**Extrait à lire**
------------------------

Jusqu’au 20 juillet 2025, le FRAC île-de-France présente Berserk & Pyrrhia Art contemporain et art médiéval, en collaboration avec le musée de Cluny. Focus sur l’exposition au Plateau.
// Astrid Vialaron
Chevaliers, sorcières, reliques et dagues : les symboles du Moyen Âge hantent de nouveau notre imaginaire — mais sous des formes inattendues. L’exposition présentée au FRAC, en collaboration avec le Musée de Cluny, propose un dialogue entre l’art contemporain et l’héritage médiéval, non pas pour recréer un passé figé, mais pour explorer comment ces figures nourrissent nos récits actuels.
Dans un monde traversé par l’angoisse, les injustices et l’incertitude, le recours aux mythes anciens agit comme un geste de réinvention. Ce n’est pas tant la réalité historique qui importe que le fantasme qu’elle suscite : un terreau commun entre science-fiction, folklore et romantisme. Le Moyen Âge devient ainsi une matière vivante, réappropriée, pour dire les quêtes intimes ou collectives qui nous traversent.

------------------------

**Jeu de données**
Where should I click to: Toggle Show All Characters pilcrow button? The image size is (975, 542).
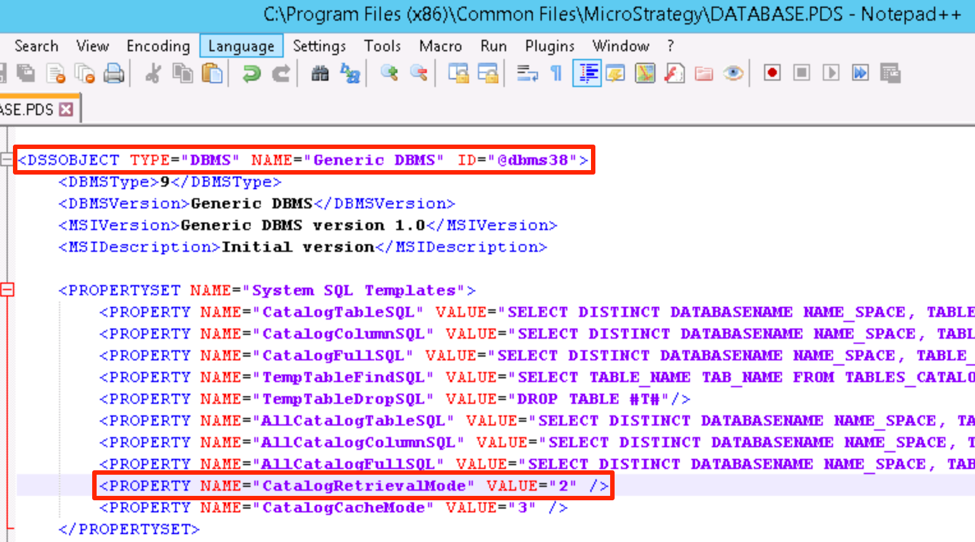(556, 73)
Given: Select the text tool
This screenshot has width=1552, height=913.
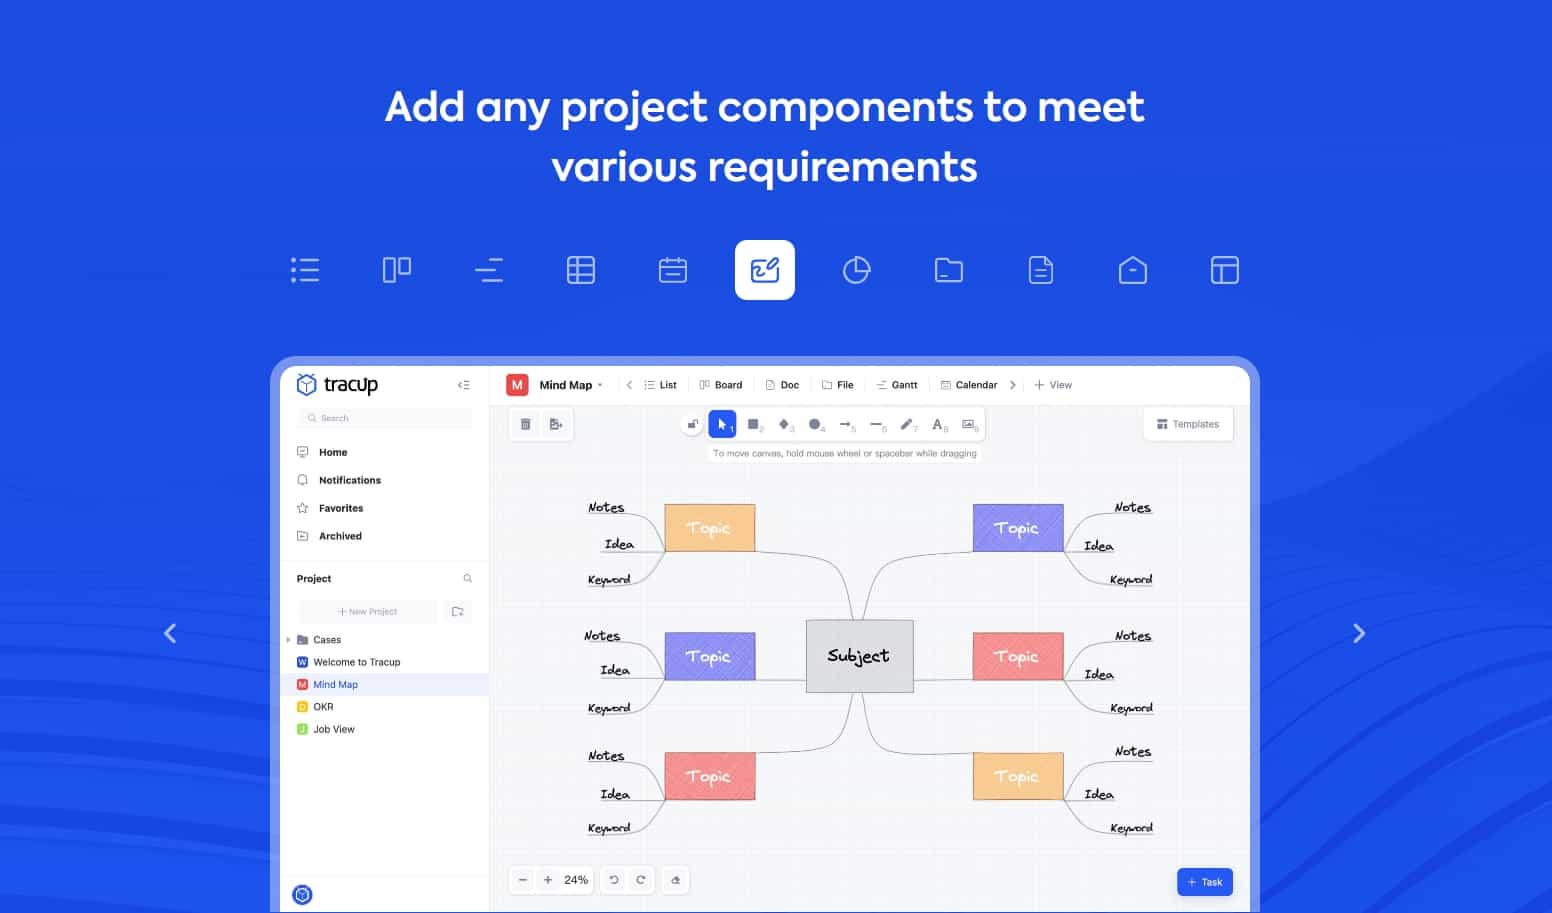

------------------------

**Consigne**
Expliquez, d'après l'article sur l'exposition Berserk & Pyrrhia, dans quel but cette exposition fait dialoguer l'art contemporain et l'héritage médiéval.

**Réponse rédigée**
L'exposition ne cherche pas à recréer un passé figé. Elle veut explorer comment les figures du Moyen Âge, comme les chevaliers, les sorcières, les reliques et les dagues, nourrissent nos récits actuels.